I keep my torch pointed at the ground, sweeping it from side to side, looking for any sign that Isaac came this way. For all that the wind and snow feel horrendous, we’re actually really lucky with the weather—it gets much worse up here in winter. Even in summer, the wind is like this. Garrett’s sniffing madly, and every once in a while, he pauses, but whatever he smells must be fleeting.
Then, suddenly, his head comes up and snaps around.

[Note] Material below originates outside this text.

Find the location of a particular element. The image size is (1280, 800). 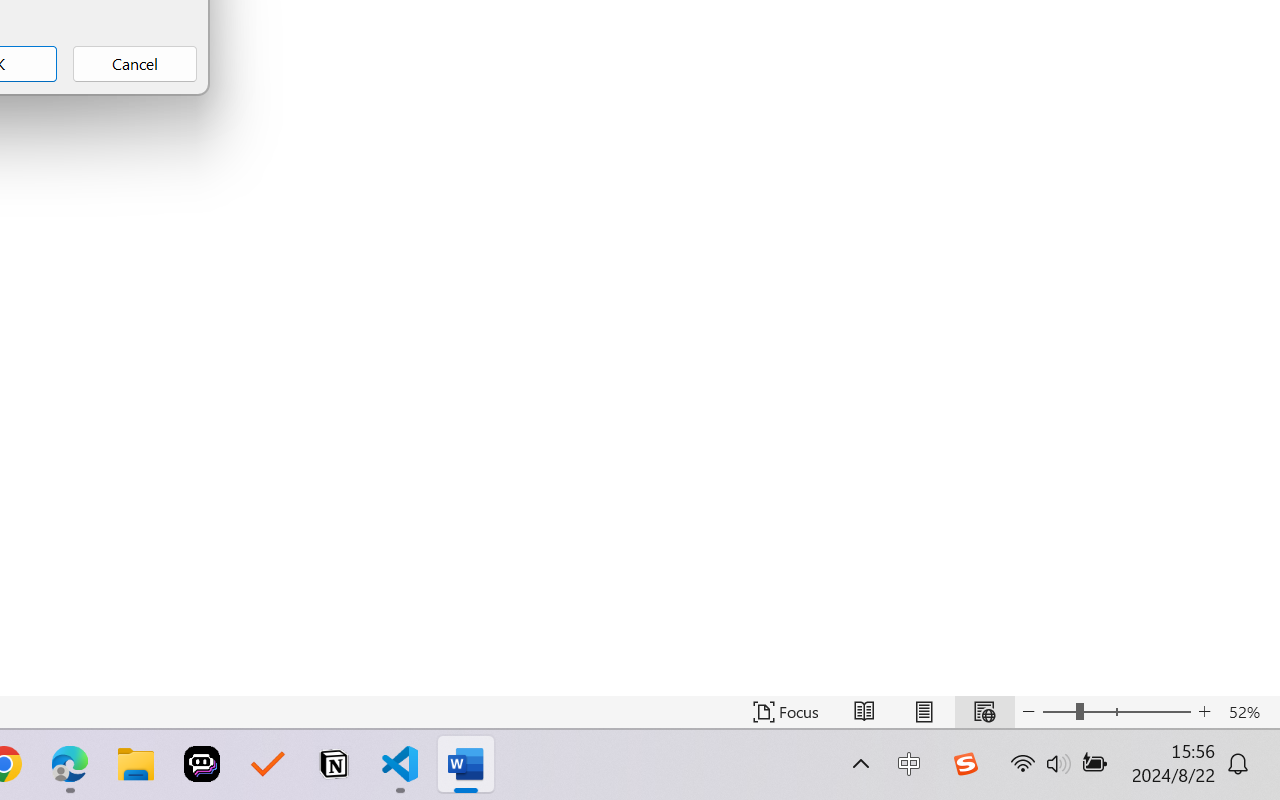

“Do you have something?” Micah asks desperately, and Garrett makes a sound that I can somehow tell means “shut the fuck up.” We stand there in silence, staring at him as the wind tears at our clothes and makes our eyes water.
When he goes from stock-still to running flat-out, it takes us a second to switch gears.
“What—”
I don’t know who said it, but it doesn’t matter; we all run after Garrett, hoping this is a good sign. He leaps up onto an outcropping from the solid wall of rock rising above us, then growls and jumps back down, sniffing around it.
“Garrett?” I approach him slowly, but he ignores me, still nosing around the rock.
Then I hear it. A child crying, the snatch of sound almost drowned out by the wind.
“Fuck! Isaac? Isaac!” Where is he? “Did you hear that?” I ask Zac.
He shakes his head. “No, but if you and Garrett did, that’s good enough for me. Let’s spread out along the rock face—”
Garrett howls triumphantly and disappears around the other side of the rock. I follow, tracking him with my torch… and watch him disappear into a crevice.
A crack in the rock face.
A fucking cave entrance, sheltered by the outcropping, small and narrow and almost hidden from sight. It would probably be tough to spot even on a clear, sunny day unless you were right up close.
“Here,” I call to the others, plunging after my husband. It’s a tight squeeze through the gap, especially with my winter gear padding me out, but then I’m inside, my light falling on the most gut-wrenchingly amazing sight: Isaac.